-- Given text follows --

The eight-week-old Andean bear cubs at the Smithsonian’s National Zoo received a clean bill of health today from the Zoo’s veterinarians. The veterinary team performed a complete physical exam Feb. 20, which included listening to the cubs’ hearts and lungs; checking their mouth, eyes, legs, feet and genital area; and feeling their bellies. The cubs also received the first in a series of routine vaccines. Although it is difficult to determine the sex at such a young age when genitalia have not fully developed, the cubs appear to be male and female. The larger cub weighs 10.1 pounds; the smaller weighs 9.2 pounds.

-- Given text concluded --
-- Source data follows --

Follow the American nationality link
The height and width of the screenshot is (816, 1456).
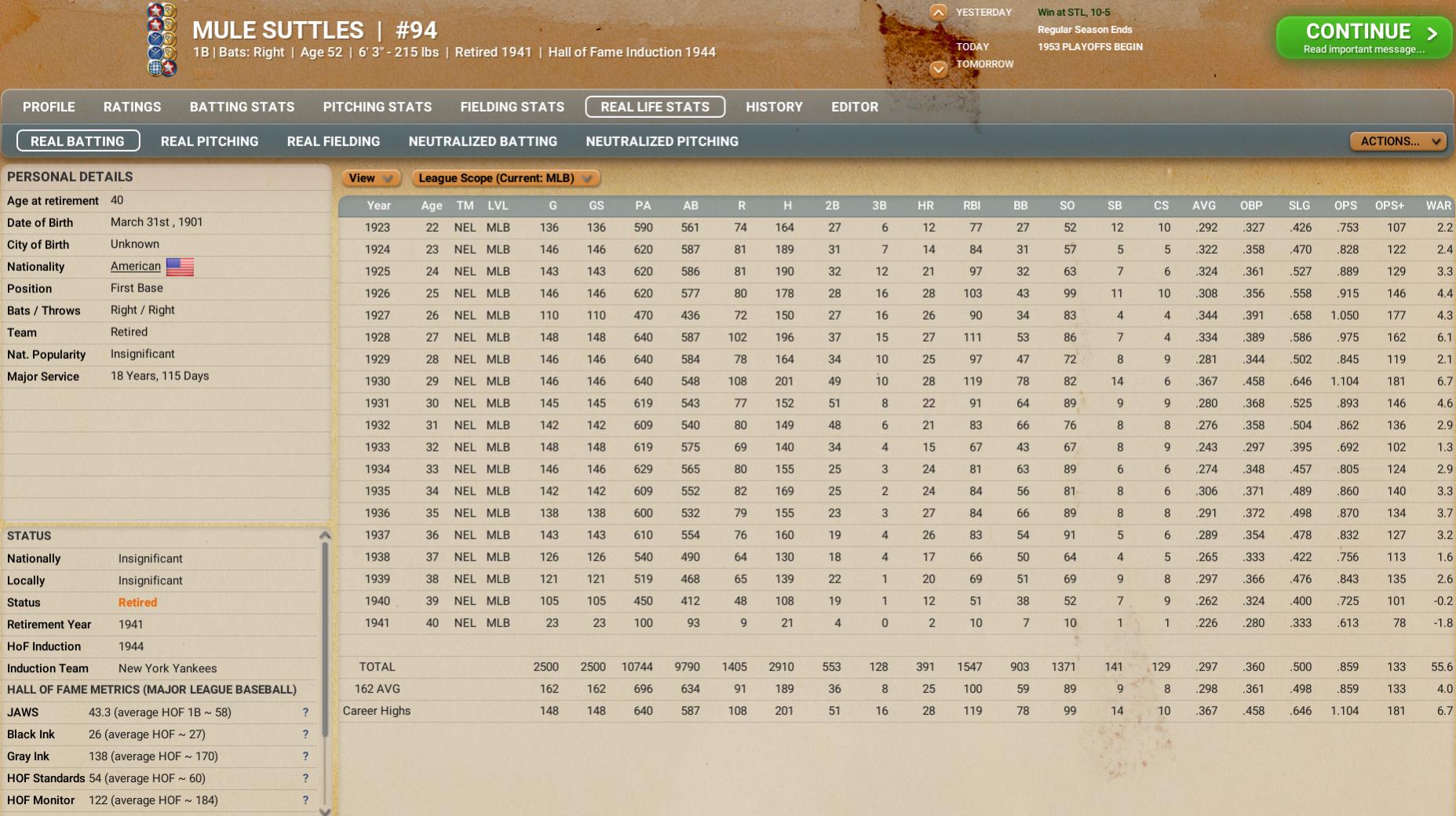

-- Source data concluded --

● Check your understanding:
#1 Reproduce the passage on the Andean bear cubs word for word, beginning with "The eight-week-old Andean" and ending after "weighs 9.2 pounds.".
#2 Continue the report on the Andean bear cubs' checkup from the point where it stops.

● Answers to the problems:
#1
The eight-week-old Andean bear cubs at the Smithsonian’s National Zoo received a clean bill of health today from the Zoo’s veterinarians. The veterinary team performed a complete physical exam Feb. 20, which included listening to the cubs’ hearts and lungs; checking their mouth, eyes, legs, feet and genital area; and feeling their bellies. The cubs also received the first in a series of routine vaccines. Although it is difficult to determine the sex at such a young age when genitalia have not fully developed, the cubs appear to be male and female. The larger cub weighs 10.1 pounds; the smaller weighs 9.2 pounds.

#2
The cubs were born Dec. 14 and have spent the past two months bonding with their mother, Billie Jean, in a den near the American Trail exhibit. Animal care staff and the public have had the opportunity to watch Billie Jean give birth, nurture her cubs and watch them play and grow via the live Andean Bear Cub Cam on the Zoo’s website. The information gathered from watching their behavior will be shared with the Association of Zoos and Aquariums for the benefit of other institutions that exhibit and want to breed this species. The family’s public debut will take place later this spring.
Andean bears—also known as spectacled bears—are listed as vulnerable on the International Union for Conservation of Nature’s Red List of Threatened Species, and it is estimated that there are only 2,000 left in their natural habitat.